Backing workers in discrimination suits. Signing off on a $1 billion class action judgment. Spurning attacks on federal regulations.
President Barack Obama's appointees to the federal appeals courts have started to leave their mark on the business world, to the chagrin of corporate executives. Appellate lawyers say it's too early to see major swings in the law, but individual rulings on labor, class actions and administrative law show signs of a shift to the left.
"Over the last eight years the courts of appeals have become decidedly less friendly to business overall, though the Supreme Court has served as something as a check on those courts," said Kannon Shanmugam, who leads the appellate practice at Williams & Connolly.
Fifty-five judges have been confirmed to the federal appeals courts since 2009, with 31 of those judges replacing Republican appointees. Obama's appointees make up just under a third of all active judges on the circuit courts, although their influence is less pronounced when senior judges are included in the tally.
Newer judges' influence on their respective courts varies. There's been a noticeable ideological flip on the Fourth Circuit, covering Virginia, Maryland, West Virginia, North Carolina and South Carolina, which has six Obama appointees out of 15 active judges. The majority of judges on that court, which was among the most conservative in the nation when Obama took office, are now Democratic appointees. On the Seventh Circuit, on the other hand, Obama has seated just one judge.

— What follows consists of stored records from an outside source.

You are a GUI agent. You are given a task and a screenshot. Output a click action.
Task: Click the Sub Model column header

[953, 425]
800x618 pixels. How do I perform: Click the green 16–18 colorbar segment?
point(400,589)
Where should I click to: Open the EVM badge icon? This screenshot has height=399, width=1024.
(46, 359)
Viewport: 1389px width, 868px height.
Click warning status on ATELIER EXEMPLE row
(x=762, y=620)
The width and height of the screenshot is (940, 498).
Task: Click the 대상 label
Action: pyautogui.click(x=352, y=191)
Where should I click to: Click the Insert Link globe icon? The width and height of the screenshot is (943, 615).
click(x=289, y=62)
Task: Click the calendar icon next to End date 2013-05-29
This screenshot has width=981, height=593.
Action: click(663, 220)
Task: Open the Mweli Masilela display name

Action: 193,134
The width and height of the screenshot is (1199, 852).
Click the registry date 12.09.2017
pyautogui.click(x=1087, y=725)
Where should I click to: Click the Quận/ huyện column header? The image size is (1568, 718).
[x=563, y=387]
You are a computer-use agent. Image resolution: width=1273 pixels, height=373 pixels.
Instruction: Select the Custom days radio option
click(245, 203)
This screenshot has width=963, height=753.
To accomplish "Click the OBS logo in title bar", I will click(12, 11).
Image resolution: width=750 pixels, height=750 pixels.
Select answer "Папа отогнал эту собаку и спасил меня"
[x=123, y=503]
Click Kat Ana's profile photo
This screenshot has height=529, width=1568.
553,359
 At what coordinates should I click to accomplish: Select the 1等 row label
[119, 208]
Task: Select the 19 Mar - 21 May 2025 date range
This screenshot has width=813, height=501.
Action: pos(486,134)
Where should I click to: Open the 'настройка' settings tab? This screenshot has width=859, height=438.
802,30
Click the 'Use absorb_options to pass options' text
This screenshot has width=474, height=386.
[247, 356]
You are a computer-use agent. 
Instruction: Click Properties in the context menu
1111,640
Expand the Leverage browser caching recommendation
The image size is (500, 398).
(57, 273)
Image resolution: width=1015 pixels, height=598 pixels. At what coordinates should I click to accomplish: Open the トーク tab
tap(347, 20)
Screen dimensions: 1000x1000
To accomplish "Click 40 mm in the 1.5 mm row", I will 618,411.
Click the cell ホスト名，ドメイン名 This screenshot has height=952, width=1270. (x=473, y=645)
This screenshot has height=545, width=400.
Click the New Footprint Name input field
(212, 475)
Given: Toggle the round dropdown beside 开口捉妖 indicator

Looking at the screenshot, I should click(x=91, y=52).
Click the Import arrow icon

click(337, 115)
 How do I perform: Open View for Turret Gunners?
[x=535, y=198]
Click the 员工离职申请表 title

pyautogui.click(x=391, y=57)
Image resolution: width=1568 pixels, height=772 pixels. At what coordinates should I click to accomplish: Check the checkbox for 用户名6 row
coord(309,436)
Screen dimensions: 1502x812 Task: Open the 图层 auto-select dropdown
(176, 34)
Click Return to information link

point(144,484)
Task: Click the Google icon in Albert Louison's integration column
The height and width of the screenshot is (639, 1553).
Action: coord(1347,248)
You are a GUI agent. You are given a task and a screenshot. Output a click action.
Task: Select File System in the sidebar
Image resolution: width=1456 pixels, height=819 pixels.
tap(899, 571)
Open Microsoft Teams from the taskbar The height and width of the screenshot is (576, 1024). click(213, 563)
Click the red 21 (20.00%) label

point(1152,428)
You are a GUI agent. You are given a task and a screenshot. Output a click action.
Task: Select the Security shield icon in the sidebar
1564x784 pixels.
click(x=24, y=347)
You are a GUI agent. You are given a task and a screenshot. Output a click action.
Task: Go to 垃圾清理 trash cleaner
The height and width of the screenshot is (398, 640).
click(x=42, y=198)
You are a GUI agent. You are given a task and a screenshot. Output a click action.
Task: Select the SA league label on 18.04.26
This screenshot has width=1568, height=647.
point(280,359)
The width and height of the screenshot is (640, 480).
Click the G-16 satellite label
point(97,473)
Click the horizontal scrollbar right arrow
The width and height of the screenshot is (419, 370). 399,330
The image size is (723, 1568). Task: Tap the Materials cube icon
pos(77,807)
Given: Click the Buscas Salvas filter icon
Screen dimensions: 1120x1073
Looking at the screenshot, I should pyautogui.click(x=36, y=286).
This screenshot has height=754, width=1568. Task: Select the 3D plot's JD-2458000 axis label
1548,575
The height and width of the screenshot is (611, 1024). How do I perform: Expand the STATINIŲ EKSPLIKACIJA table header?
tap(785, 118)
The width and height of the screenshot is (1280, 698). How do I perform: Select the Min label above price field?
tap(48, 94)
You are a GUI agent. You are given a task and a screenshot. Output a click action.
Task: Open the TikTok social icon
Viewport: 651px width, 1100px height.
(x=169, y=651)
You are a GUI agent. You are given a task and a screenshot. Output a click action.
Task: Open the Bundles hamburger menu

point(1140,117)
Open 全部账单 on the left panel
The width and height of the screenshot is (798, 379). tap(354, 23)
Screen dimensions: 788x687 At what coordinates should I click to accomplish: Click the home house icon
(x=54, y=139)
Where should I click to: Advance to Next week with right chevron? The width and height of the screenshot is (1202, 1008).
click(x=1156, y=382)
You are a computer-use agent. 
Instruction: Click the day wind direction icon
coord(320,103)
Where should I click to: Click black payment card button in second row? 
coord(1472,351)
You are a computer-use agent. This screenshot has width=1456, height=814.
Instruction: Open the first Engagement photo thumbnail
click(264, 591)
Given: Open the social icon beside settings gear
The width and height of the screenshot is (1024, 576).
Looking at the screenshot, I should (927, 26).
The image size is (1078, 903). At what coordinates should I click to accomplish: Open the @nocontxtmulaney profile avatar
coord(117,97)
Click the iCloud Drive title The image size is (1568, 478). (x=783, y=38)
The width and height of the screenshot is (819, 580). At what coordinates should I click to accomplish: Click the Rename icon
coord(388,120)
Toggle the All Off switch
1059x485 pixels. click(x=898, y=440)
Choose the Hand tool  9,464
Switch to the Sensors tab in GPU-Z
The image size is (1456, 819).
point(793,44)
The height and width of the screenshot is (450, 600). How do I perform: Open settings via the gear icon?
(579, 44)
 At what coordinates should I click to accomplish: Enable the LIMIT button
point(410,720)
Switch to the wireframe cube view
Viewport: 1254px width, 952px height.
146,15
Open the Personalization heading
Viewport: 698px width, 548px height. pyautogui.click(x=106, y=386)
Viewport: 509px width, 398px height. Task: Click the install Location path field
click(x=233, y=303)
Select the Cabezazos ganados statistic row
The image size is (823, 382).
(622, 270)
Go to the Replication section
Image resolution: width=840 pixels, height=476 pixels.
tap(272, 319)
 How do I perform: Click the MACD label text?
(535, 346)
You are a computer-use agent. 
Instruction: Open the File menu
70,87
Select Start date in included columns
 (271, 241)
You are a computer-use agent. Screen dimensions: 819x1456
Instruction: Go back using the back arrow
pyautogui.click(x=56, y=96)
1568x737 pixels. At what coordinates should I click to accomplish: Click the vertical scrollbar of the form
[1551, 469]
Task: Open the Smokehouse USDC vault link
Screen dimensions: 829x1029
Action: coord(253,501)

Rex Heinke, co-leader of the appellate practice at Akin Gump Strauss Hauer & Feld, said he hasn't observed an overhaul in areas of law affecting business over the past eight years, although the president's nominees to the bench "are certainly more liberal than the judiciary when he came into office."
"There would be a dramatic shift if there were liberal justices added to the Supreme Court," Heinke said. "For example, there have been all sorts of decisions on the Supreme Court in recent years about the use of arbitration to settle disputes, and the court has been very sympathetic to claims that agreements to arbitration be upheld. I suspect a more liberal justice on the Supreme Court might well have a different view."
Lawyers say the change they see in the appeals courts—the last litigation stop for the majority of cases—has been incremental. Mary Helen Wimberly, an appellate litigator at Hogan Lovells, noted a few key rulings by Obama appointees siding with class action plaintiffs. She pointed to a Sixth Circuit decision in 2015 by Judge Jane Stranch that reversed the dismissal of a gender discrimination class action against Walmart Stores Inc.
Stranch, who was confirmed in 2010, ruled that female Walmart employees weren't prohibited by time restrictions from pursuing a regionally-focused lawsuit against the mega-retailer after the U.S. Supreme Court in 2011 rejected certification of a nationwide class of plaintiffs in Wal-Mart Stores v. Dukes.
"Courts may be required to decide whether a follow-on class action or particular issues raised within it are precluded by earlier litigation, but we would eviscerate Rule 23 if we were to approve the blanket rule advocated by Wal-Mart," Stranch wrote.
Tenth Circuit Judge Robert Bacharach, who was confirmed in 2013, wrote a decision in 2014 that upheld a $1 billion judgment against the Dow Chemical Co. in favor of purchasers of polyurethane products alleging a price-fixing conspiracy. The court rejected Dow Chemical's challenge to the certification of a class under the tougher standard set out in Dukes.
Judges confirmed since 2009 have written decisions in employment cases hailed by the plaintiffs bar. Eleventh Circuit Judge Beverly Martin, confirmed in 2010, wrote a 2015 opinion that held that job applicants, not just current employees, could bring claims against an employer alleging that a company policy discriminated against older individuals. She was reversed by a full sitting of the court in October; Martin wrote a strong dissent.
"The Equal Employment Opportunity Commission (EEOC), the agency charged with enforcing the [Age Discrimination in Employment Act], has reasonably and consistently interpreted the statute to cover claims like Mr. Villarreal's," Martin wrote in the 2015 decision, referring to the plaintiff. "We must defer to that reading rather than venture our own guess about what the statute means."
In the Fifth Circuit, Judge Gregg Costa, confirmed in 2014, wrote a decision in 2015 holding that a jury could decide if a company should have to pay employees for their lunch break if the employer imposed travel obligations during that period of time.